----- SUPPLIED INFORMATION -----

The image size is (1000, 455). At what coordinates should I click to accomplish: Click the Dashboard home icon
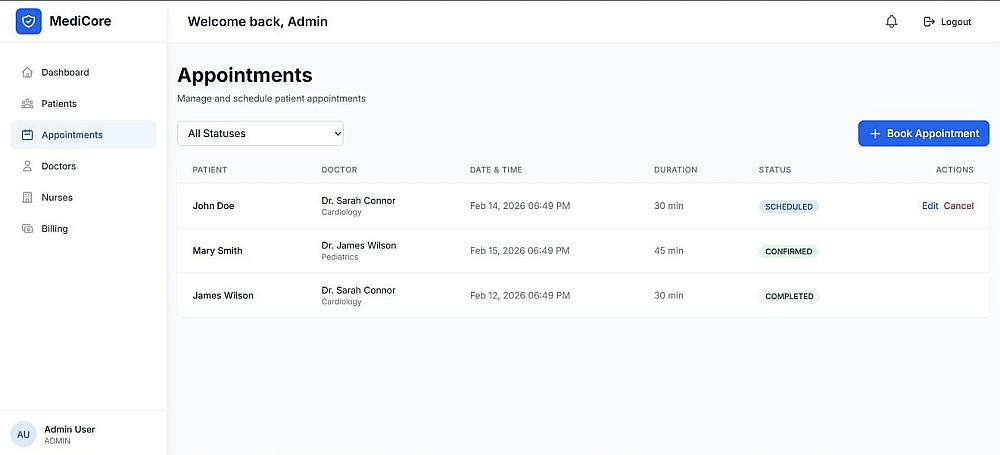click(27, 73)
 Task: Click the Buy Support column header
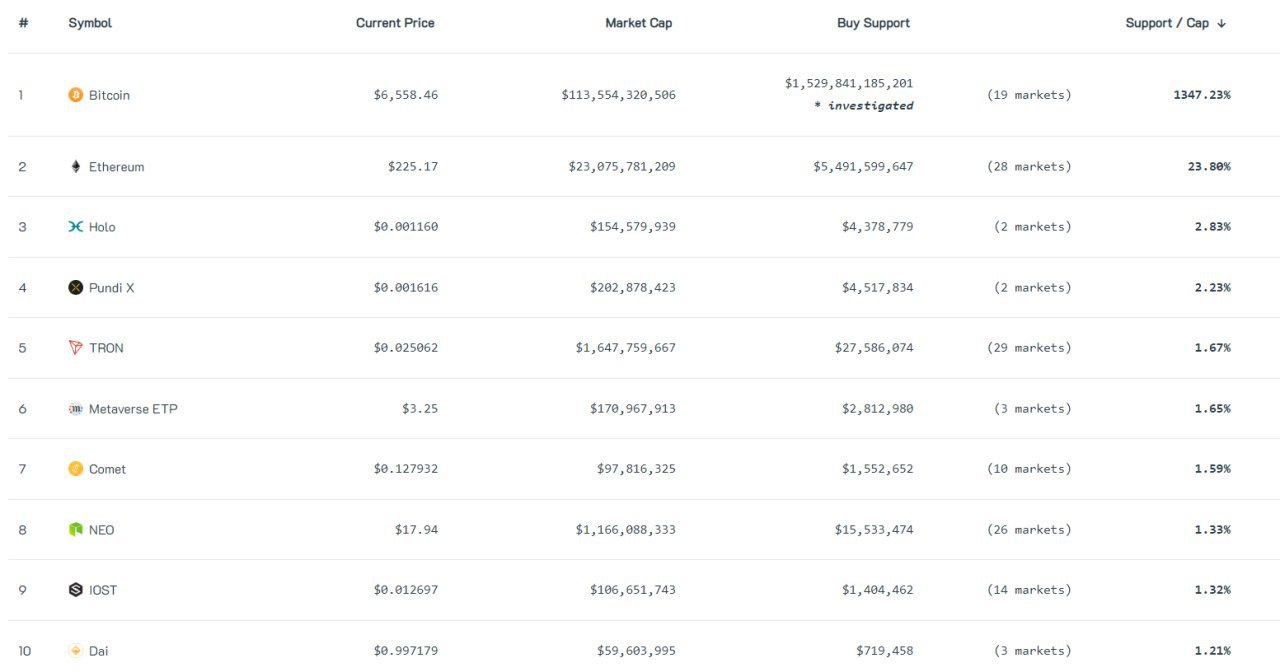pos(873,23)
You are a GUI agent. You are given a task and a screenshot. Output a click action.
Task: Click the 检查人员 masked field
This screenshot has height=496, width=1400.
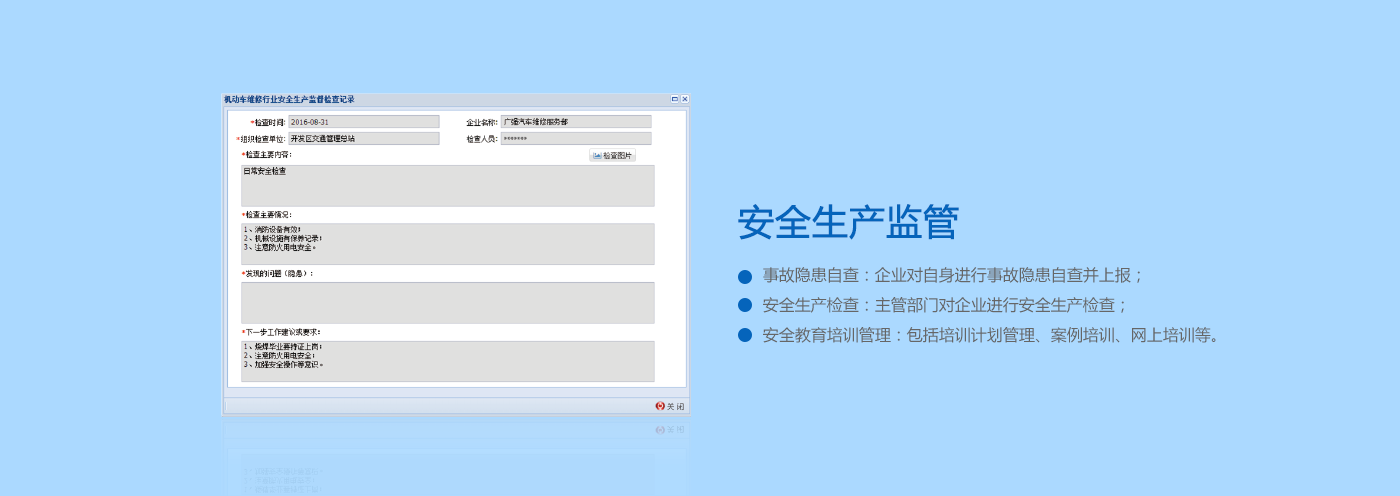tap(575, 139)
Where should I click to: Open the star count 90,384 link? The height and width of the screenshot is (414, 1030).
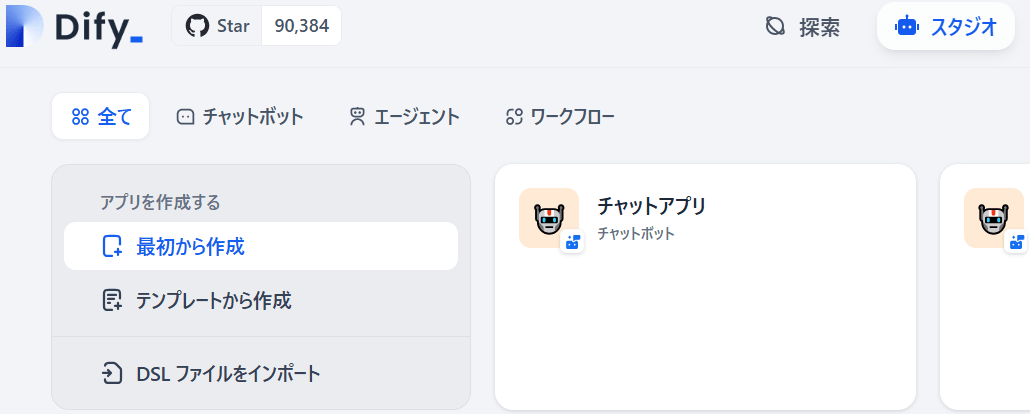[301, 26]
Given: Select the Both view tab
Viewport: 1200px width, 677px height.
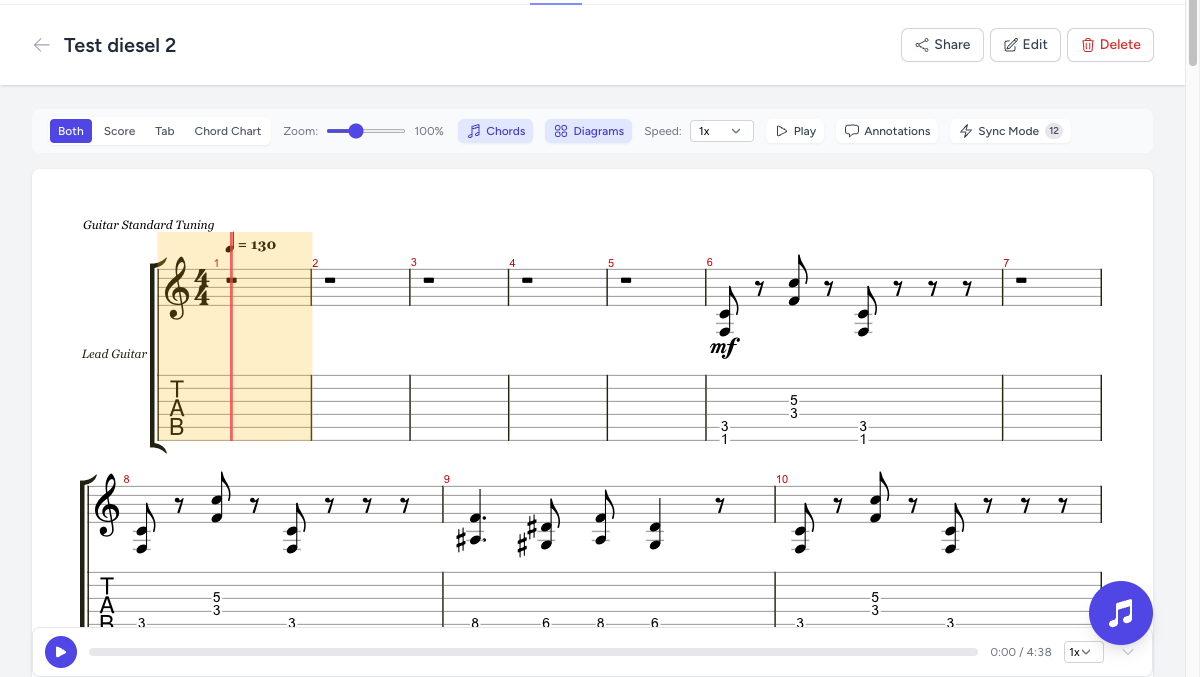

-----

▶ WHAT TO DO:
Copy exactly the lines that run from the line containing "Where should I" to the end of the data above, keeping both end lines and leaving out all pictures.

▶ TASK RESPONSE:
Where should I click to: Open the star count 90,384 link? The height and width of the screenshot is (414, 1030).
[301, 26]
Given: Select the Both view tab
Viewport: 1200px width, 677px height.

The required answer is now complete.